The study compared 10 branded essential items at six leading supermarkets.

The Which? study reveals the difference between a basket of groceries at six supermarkets (Morrisons/PA)
The Which? study reveals the difference between a basket of groceries at six supermarkets (Morrisons/PA)

There is an almost £9 difference in cost for an identical basket of groceries at the most expensive and cheapest supermarkets, a study has found.

Which? Money compared a basket of 10 branded essential items at six leading grocers, finding Waitrose charged the most at £32.85 and Asda charged the least at £24.12 – a saving of £8.73 or 36%.

Asda’s basket also came in at £6.32 less than the next cheapest basket, costing £30.44 from Tesco.


The biggest price variation for an individual product was for a 750ml jar of Hellman’s mayonnaise, which cost £2 in Asda and £4.42 in Morrisons – a difference of 221%.

The research also found 14 different packets containing identical caplets of the painkiller ibuprofen – which is subject to strict rules governing the active ingredients – with prices ranging from 8p a pill to 20p.

Which?
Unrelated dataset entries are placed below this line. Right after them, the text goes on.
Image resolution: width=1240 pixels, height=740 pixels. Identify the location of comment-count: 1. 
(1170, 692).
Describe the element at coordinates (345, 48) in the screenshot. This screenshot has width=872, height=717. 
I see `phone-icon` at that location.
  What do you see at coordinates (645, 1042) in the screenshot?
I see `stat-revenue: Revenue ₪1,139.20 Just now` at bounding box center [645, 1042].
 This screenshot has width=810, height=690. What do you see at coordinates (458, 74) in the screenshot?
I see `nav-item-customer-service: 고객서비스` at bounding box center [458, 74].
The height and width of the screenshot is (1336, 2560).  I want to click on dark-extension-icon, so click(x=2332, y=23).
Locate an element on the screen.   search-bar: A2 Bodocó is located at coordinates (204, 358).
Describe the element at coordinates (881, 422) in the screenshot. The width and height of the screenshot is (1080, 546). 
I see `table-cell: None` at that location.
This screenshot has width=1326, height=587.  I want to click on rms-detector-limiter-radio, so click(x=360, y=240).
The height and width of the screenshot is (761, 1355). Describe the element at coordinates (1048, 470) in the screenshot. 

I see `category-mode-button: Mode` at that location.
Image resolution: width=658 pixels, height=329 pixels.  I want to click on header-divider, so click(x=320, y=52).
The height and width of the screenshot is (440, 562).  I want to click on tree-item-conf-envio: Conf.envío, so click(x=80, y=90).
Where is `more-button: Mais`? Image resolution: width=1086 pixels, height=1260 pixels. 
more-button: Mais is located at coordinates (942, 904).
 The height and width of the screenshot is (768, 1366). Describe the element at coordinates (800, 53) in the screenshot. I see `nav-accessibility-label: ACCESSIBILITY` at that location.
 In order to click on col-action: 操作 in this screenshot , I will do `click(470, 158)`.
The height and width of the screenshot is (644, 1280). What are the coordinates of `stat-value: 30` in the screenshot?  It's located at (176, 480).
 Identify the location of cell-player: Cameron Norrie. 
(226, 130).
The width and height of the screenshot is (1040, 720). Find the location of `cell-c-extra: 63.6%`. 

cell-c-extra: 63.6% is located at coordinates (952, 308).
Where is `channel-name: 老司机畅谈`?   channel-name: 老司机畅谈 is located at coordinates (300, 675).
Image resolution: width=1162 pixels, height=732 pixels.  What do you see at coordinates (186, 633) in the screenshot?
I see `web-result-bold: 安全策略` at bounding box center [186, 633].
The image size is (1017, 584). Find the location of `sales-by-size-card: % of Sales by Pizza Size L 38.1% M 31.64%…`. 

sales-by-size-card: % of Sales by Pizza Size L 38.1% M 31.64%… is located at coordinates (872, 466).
Money editor Harry Rose said: “With food prices rising well beyond the general rate of inflation, we’re all looking for ways we can cut down on the cost of our weekly shop.”

The nine products compared alongside the mayonnaise were: a two litre bottle of Yeo Valley milk, a nine-roll pack of Andrex Skin Kind toilet paper, a 500g pack of Kellogg’s Crunchy Nut cornflakes, a 500g tub of Bertolli spread, an 888ml bottle of Bold 2-in-1 gel, a one kilogram bag of Tilda basmati rice, a 220g pack of Young’s scampi, a 250g packet of McVitie’s Ginger Nut biscuits and a 160-bag box of Tetley tea bags.

A Waitrose spokeswoman said: “Our prices for these brands are very competitive – this price comparison is distorted by the timings of others’ promotions.”